TASK TO CARRY OUT » Copy the listing from the line containing "The image size" up to and including the line containing "The height and", changing every "screenshot" to "screen capture" and keeping everything else the same. Leave the pictures out of your copy.

## BEGIN DATASET EXCERPTS

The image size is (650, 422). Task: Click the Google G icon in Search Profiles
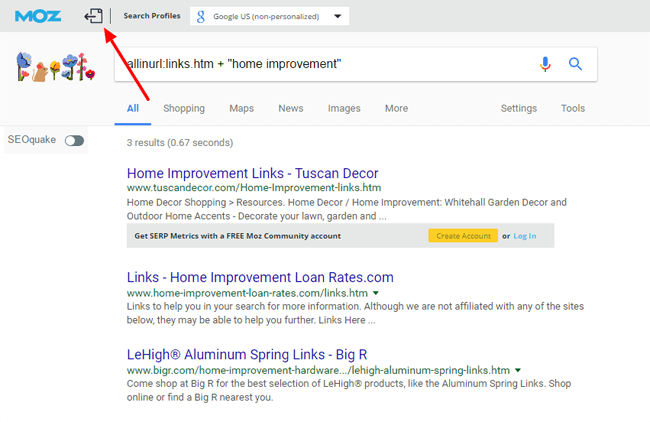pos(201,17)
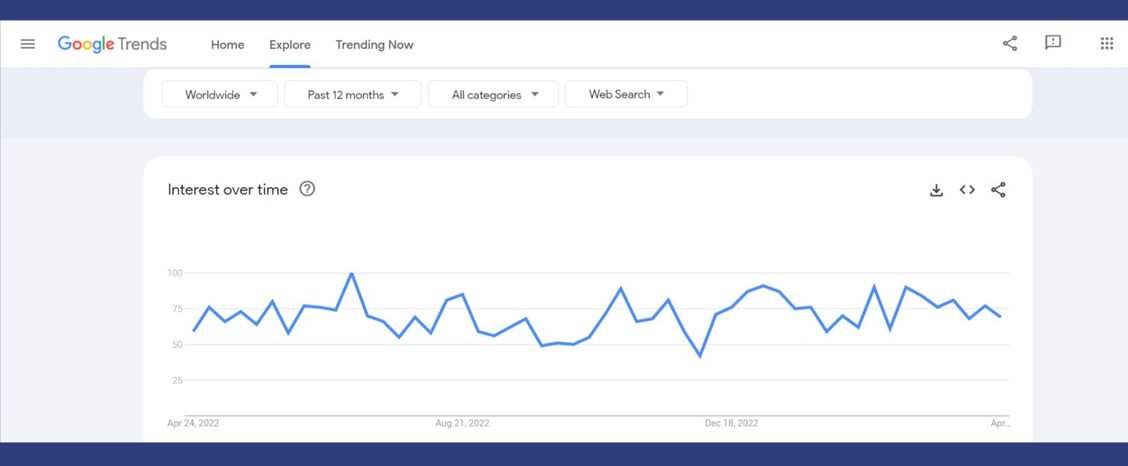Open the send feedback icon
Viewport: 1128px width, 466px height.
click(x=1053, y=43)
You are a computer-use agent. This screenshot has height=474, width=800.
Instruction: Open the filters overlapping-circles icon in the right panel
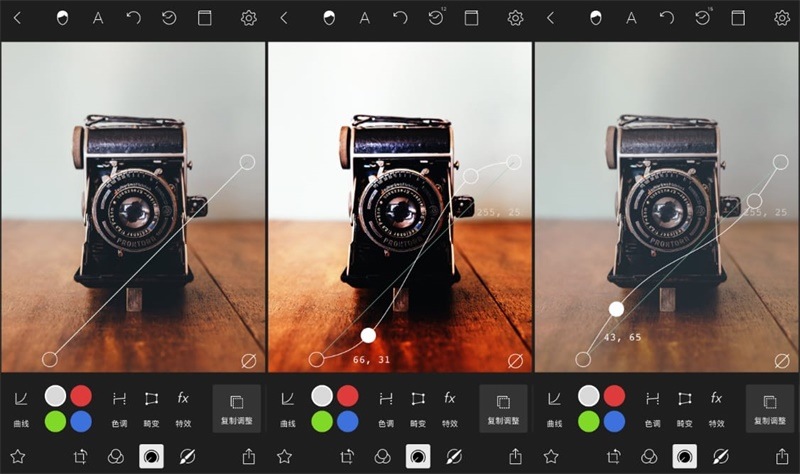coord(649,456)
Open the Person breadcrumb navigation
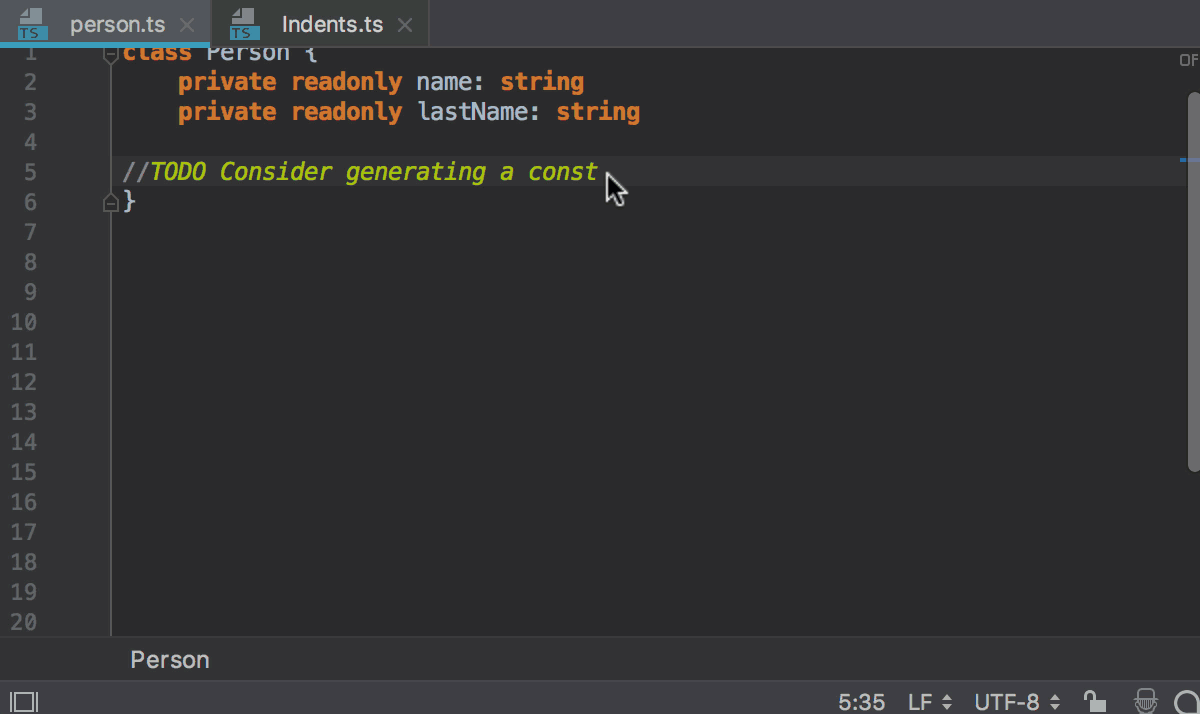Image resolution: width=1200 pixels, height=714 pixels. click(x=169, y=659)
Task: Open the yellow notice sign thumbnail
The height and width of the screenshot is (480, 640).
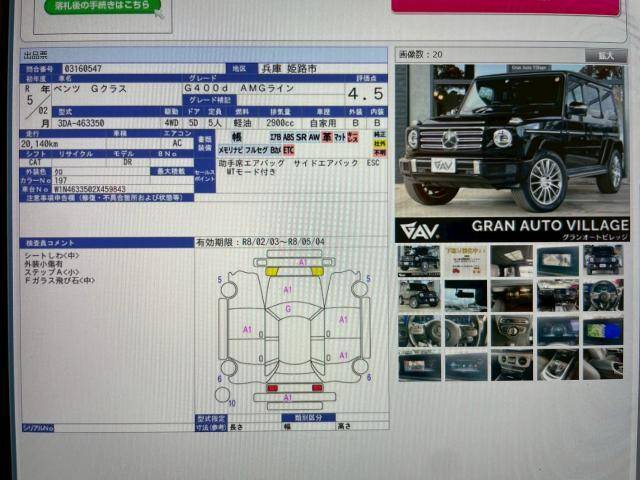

## END DATASET EXCERPTS
## BEGIN DATASET EXCERPTS

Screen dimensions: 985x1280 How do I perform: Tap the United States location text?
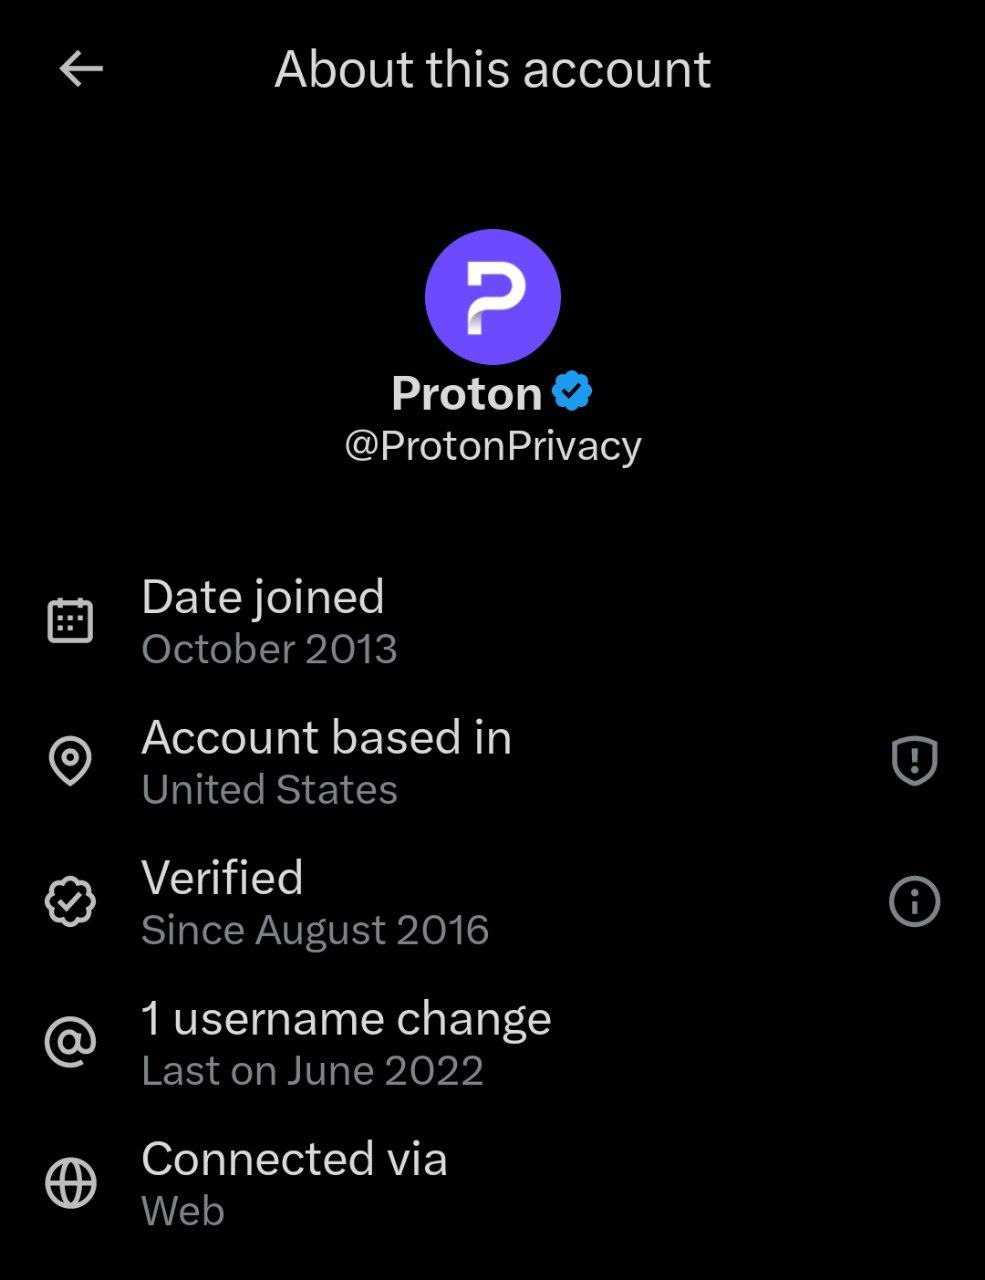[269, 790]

## END DATASET EXCERPTS

FINISHED ANSWER »
The image size is (650, 422). Task: Click the Google G icon in Search Profiles
pos(201,17)
Open the send feedback icon
Viewport: 1128px width, 466px height.
click(x=1053, y=43)
You are a computer-use agent. This screen capture has height=474, width=800.
Instruction: Open the filters overlapping-circles icon in the right panel
coord(649,456)
Open the Person breadcrumb navigation
Image resolution: width=1200 pixels, height=714 pixels. click(x=169, y=659)
Task: Open the yellow notice sign thumbnail
The height and width of the screen capture is (480, 640).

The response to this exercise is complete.